(Records from a data collection)
# # # # # # #

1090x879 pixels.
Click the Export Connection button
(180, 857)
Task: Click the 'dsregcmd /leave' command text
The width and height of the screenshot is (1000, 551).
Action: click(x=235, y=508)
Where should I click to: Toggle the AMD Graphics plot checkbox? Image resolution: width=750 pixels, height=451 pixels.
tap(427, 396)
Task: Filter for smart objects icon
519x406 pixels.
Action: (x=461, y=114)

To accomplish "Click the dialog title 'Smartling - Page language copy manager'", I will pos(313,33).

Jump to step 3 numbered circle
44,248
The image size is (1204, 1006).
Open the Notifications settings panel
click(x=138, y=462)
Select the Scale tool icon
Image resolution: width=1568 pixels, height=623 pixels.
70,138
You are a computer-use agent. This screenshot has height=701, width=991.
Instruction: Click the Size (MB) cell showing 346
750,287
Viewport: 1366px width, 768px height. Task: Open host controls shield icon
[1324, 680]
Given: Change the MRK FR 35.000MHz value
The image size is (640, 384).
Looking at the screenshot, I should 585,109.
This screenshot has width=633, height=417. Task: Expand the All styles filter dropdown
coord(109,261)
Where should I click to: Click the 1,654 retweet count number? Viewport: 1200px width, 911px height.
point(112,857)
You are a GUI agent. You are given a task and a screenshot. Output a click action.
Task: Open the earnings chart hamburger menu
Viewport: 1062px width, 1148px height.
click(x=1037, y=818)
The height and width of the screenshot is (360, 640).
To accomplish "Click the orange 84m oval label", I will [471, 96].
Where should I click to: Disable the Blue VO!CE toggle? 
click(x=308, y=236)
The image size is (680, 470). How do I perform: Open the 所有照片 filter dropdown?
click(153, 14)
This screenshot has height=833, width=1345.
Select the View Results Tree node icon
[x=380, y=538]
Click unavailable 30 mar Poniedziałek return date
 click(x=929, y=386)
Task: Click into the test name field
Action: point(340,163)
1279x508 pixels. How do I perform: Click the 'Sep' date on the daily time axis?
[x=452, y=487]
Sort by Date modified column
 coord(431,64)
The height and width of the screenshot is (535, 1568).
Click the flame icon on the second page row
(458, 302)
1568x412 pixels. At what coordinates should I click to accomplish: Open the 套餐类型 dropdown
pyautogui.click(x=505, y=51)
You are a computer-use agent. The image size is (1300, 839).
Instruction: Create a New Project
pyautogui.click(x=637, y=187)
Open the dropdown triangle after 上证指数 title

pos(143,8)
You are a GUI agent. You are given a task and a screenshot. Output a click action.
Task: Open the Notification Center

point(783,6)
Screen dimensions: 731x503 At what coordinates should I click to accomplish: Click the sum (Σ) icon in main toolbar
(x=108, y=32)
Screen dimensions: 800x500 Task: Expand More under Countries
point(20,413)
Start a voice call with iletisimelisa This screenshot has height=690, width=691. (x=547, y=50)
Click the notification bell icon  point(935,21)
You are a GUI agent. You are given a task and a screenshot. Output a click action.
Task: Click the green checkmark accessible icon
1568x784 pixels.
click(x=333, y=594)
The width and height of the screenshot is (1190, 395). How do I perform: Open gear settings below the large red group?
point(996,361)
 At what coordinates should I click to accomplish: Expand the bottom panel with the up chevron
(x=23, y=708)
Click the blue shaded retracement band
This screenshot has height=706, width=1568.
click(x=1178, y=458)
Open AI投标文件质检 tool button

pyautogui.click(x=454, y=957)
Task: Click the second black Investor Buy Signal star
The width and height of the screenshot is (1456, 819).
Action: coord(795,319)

# # # # # # #

What the task asks - Write out every line of the items above without changing anything.

Answer to the exercise -
1090x879 pixels.
Click the Export Connection button
(180, 857)
Task: Click the 'dsregcmd /leave' command text
The width and height of the screenshot is (1000, 551).
Action: click(x=235, y=508)
Where should I click to: Toggle the AMD Graphics plot checkbox? Image resolution: width=750 pixels, height=451 pixels.
tap(427, 396)
Task: Filter for smart objects icon
519x406 pixels.
Action: (x=461, y=114)

To accomplish "Click the dialog title 'Smartling - Page language copy manager'", I will pos(313,33).

Jump to step 3 numbered circle
44,248
The image size is (1204, 1006).
Open the Notifications settings panel
click(x=138, y=462)
Select the Scale tool icon
Image resolution: width=1568 pixels, height=623 pixels.
70,138
You are a computer-use agent. This screenshot has height=701, width=991.
Instruction: Click the Size (MB) cell showing 346
750,287
Viewport: 1366px width, 768px height. Task: Open host controls shield icon
[1324, 680]
Given: Change the MRK FR 35.000MHz value
The image size is (640, 384).
Looking at the screenshot, I should 585,109.
This screenshot has width=633, height=417. Task: Expand the All styles filter dropdown
coord(109,261)
Where should I click to: Click the 1,654 retweet count number? Viewport: 1200px width, 911px height.
point(112,857)
You are a GUI agent. You are given a task and a screenshot. Output a click action.
Task: Open the earnings chart hamburger menu
Viewport: 1062px width, 1148px height.
click(x=1037, y=818)
The height and width of the screenshot is (360, 640).
To accomplish "Click the orange 84m oval label", I will [471, 96].
Where should I click to: Disable the Blue VO!CE toggle? 
click(x=308, y=236)
The image size is (680, 470). How do I perform: Open the 所有照片 filter dropdown?
click(153, 14)
This screenshot has height=833, width=1345.
Select the View Results Tree node icon
[x=380, y=538]
Click unavailable 30 mar Poniedziałek return date
 click(x=929, y=386)
Task: Click into the test name field
Action: point(340,163)
1279x508 pixels. How do I perform: Click the 'Sep' date on the daily time axis?
[x=452, y=487]
Sort by Date modified column
 coord(431,64)
The height and width of the screenshot is (535, 1568).
Click the flame icon on the second page row
(458, 302)
1568x412 pixels. At what coordinates should I click to accomplish: Open the 套餐类型 dropdown
pyautogui.click(x=505, y=51)
You are a computer-use agent. The image size is (1300, 839).
Instruction: Create a New Project
pyautogui.click(x=637, y=187)
Open the dropdown triangle after 上证指数 title

pos(143,8)
You are a GUI agent. You are given a task and a screenshot. Output a click action.
Task: Open the Notification Center

point(783,6)
Screen dimensions: 731x503 At what coordinates should I click to accomplish: Click the sum (Σ) icon in main toolbar
(x=108, y=32)
Screen dimensions: 800x500 Task: Expand More under Countries
point(20,413)
Start a voice call with iletisimelisa This screenshot has height=690, width=691. (x=547, y=50)
Click the notification bell icon  point(935,21)
You are a GUI agent. You are given a task and a screenshot. Output a click action.
Task: Click the green checkmark accessible icon
1568x784 pixels.
click(x=333, y=594)
The width and height of the screenshot is (1190, 395). How do I perform: Open gear settings below the large red group?
point(996,361)
 At what coordinates should I click to accomplish: Expand the bottom panel with the up chevron
(x=23, y=708)
Click the blue shaded retracement band
This screenshot has height=706, width=1568.
click(x=1178, y=458)
Open AI投标文件质检 tool button

pyautogui.click(x=454, y=957)
Task: Click the second black Investor Buy Signal star
The width and height of the screenshot is (1456, 819).
Action: coord(795,319)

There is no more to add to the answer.